The Centers for Disease Control and Prevention (CDC) and the Food and Drug Administration (FDA) are coordinating a multi-state investigation of fungal meningitis among patients who received an epidural steroid injection. Several of these patients also suffered strokes that are believed to have resulted from their infection. As of October 4, 2012, five deaths have been reported. Fungal meningitis is not transmitted from person to person. These cases are associated with a potentially contaminated medication. Investigation into the exact source is ongoing; however, interim data show that all infected patients received injection with preservative-free methylprednisolone acetate (80mg/ml) prepared by New England Compounding Center, located in Framingham, MA.
On September 21, 2012, CDC was notified by the Tennessee Department of Health of a patient with the onset of meningitis approximately 19 days following epidural steroid injection at a Tennessee ambulatory surgery center (ASC). Initial cultures of cerebrospinal fluid (CSF) and blood were negative; subsequently, Aspergillus fumigatus was isolated from CSF by fungal culture. On September 28, investigators identified a case outside of Tennessee, possibly indicating contamination of a widely distributed medication. As of October 4, a total of 35 cases* in the following six states have been identified with a clinical picture consistent with fungal infection: Florida (2 cases), Indiana (1 case), Tennessee (25 cases, including 3 deaths), Maryland (2 cases,including 1 death), North Carolina (1 case), and Virginia (4 cases, including 1 death). Fungus has been identified in specimens obtained from five patients, one of whom also had Propionobacterium acnes, of unclear clinical significance, isolated from a post-mortem central nervous system specimen.
Infected patients have presented approximately 1 to 4 weeks following their injection with a variety of symptoms, including fever, new or worsening headache, nausea, and new neurological deficit (consistent with deep brain stroke). Some of these patients’ symptoms were very mild in nature.

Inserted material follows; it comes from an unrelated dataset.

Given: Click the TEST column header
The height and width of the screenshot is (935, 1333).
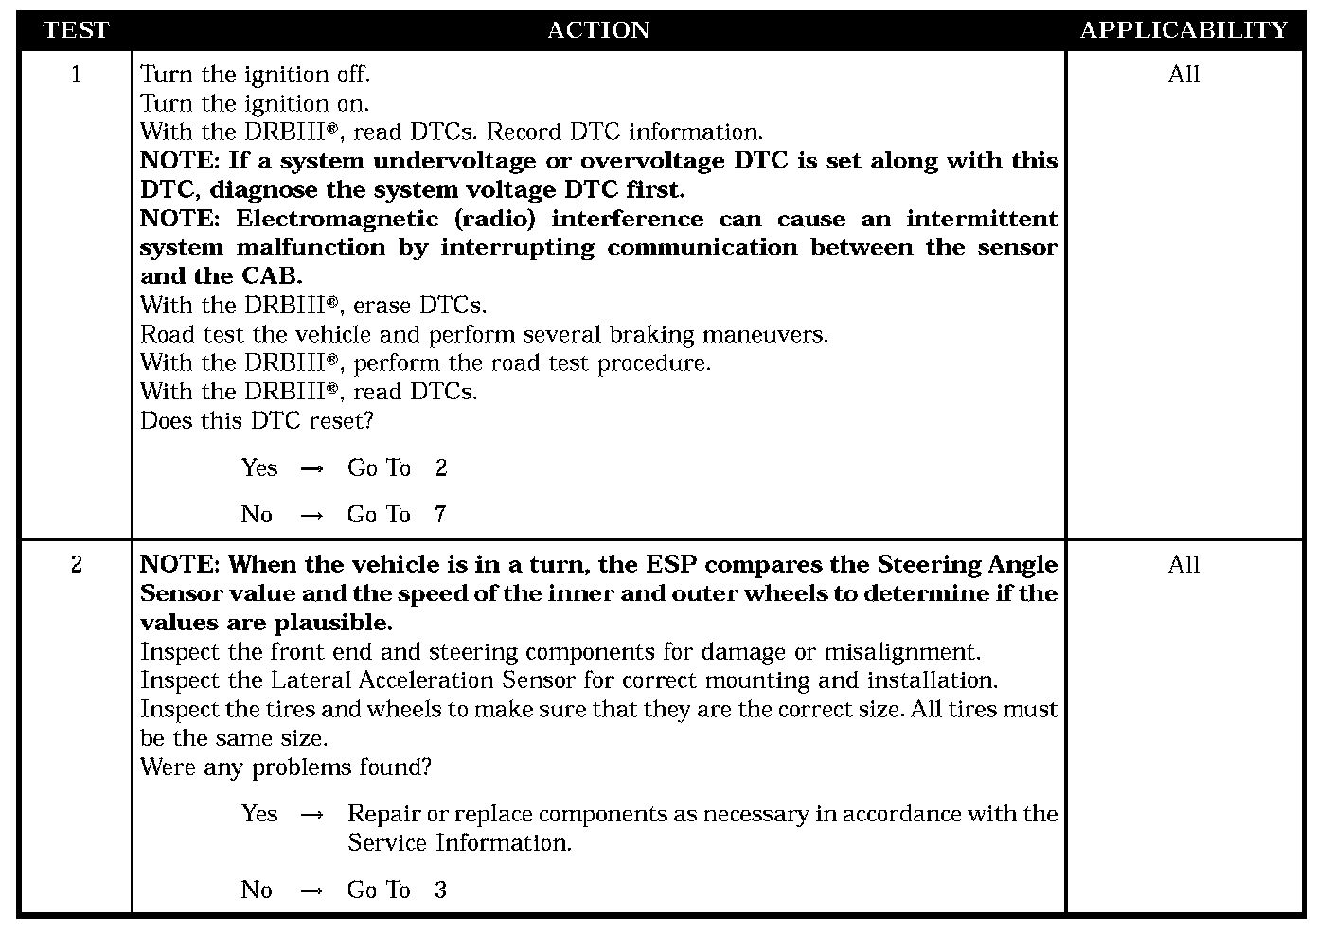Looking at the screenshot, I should pos(76,30).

CSF obtained from these patients has typically shown elevated white cell count (with a predominance of neutrophils), low glucose, and elevated protein.

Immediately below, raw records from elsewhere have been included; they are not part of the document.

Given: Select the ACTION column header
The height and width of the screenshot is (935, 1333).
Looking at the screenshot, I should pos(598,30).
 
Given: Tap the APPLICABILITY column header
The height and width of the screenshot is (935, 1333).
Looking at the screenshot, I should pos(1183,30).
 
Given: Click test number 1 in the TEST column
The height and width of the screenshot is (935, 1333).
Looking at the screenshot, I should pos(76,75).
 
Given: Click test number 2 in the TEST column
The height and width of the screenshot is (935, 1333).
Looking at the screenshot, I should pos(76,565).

On September 25, 2012, the New England Compounding Center located in Framingham, MA voluntarily recalled the following lots of methylprednisolone acetate (PF) 80mg/ml:
- Methylprednisolone Acetate (PF) 80 mg/ml Injection, Lot #05212012@68, BUD 11/17/2012
- Methylprednisolone Acetate (PF) 80 mg/ml Injection, Lot #06292012@26, BUD 12/26/2012
- Methylprednisolone Acetate (PF) 80 mg/ml Injection, Lot #08102012@51, BUD 2/6/2013
On October 3, 2012, the compounding center ceased all production and initiated recall of all methylprednisolone acetate and other drug products prepared for intrathecal administration.
Physicians should contact patients who have had an injection (e.g., spinal, joint) using any of the three lots of methylprednisolone acetate listed above to determine if they are having any symptoms. Although all cases detected to date occurred after injections with products from these three lots, out of an abundance of caution, CDC and FDA recommend that healthcare professionals cease use of any product produced by the New England Compounding Center until further information is available.
For patients who received epidural injection and have symptoms of meningitis or basilar stroke, a diagnostic lumbar puncture (LP) should be performed, if not contraindicated. Because presenting symptoms of some patients with meningitis have been mild and not classic for meningitis (e.g., new or worsening headache without fever or neck stiffness), physicians should have a low threshold for LP. While CDC is aware of infections occurring only in patients who have received epidural steroid injections, patients who received other types of injection with methylprednisolone acetate from those three lots should also be contacted to assess for signs of infection (e.g., swelling, increasing pain, redness, warmth at the injection site) and should be encouraged to seek evaluation (e.g., arthrocentesis) if such symptoms exist.
For guidance on diagnostic testing that should be performed on patient specimens, physicians can go to http://www.cdc.gov/hai/outbreaks/meningitis.html. State health departments should be informed of patients undergoing evaluation. Clinicians should report any suspected adverse events following use of these products to FDA’s MedWatch program at 1-800-332-1088 or www.fda.gov/medwatch.
1: A person with meningitis1 of sub-acute onset (1-4 weeks) following epidural injection after July 1, 2012.
2: A person, who has not received a lumbar puncture, with basilar stroke 1-4 weeks following epidural injection after July 1, 20122.
3. A person with evidence of spinal osteomyelitis or epidural abscess at the site of an epidural injection diagnosed 1-4 weeks after epidural injection after July 1, 2012.
1clinically diagnosed meningitis meaning 1 or more of the following symptoms: headache, fever, stiff neck, or photophobia and a CSF profile consistent with meningitis (elevated protein/low glucose/pleocytosis)
2These people, if possible, should have an LP.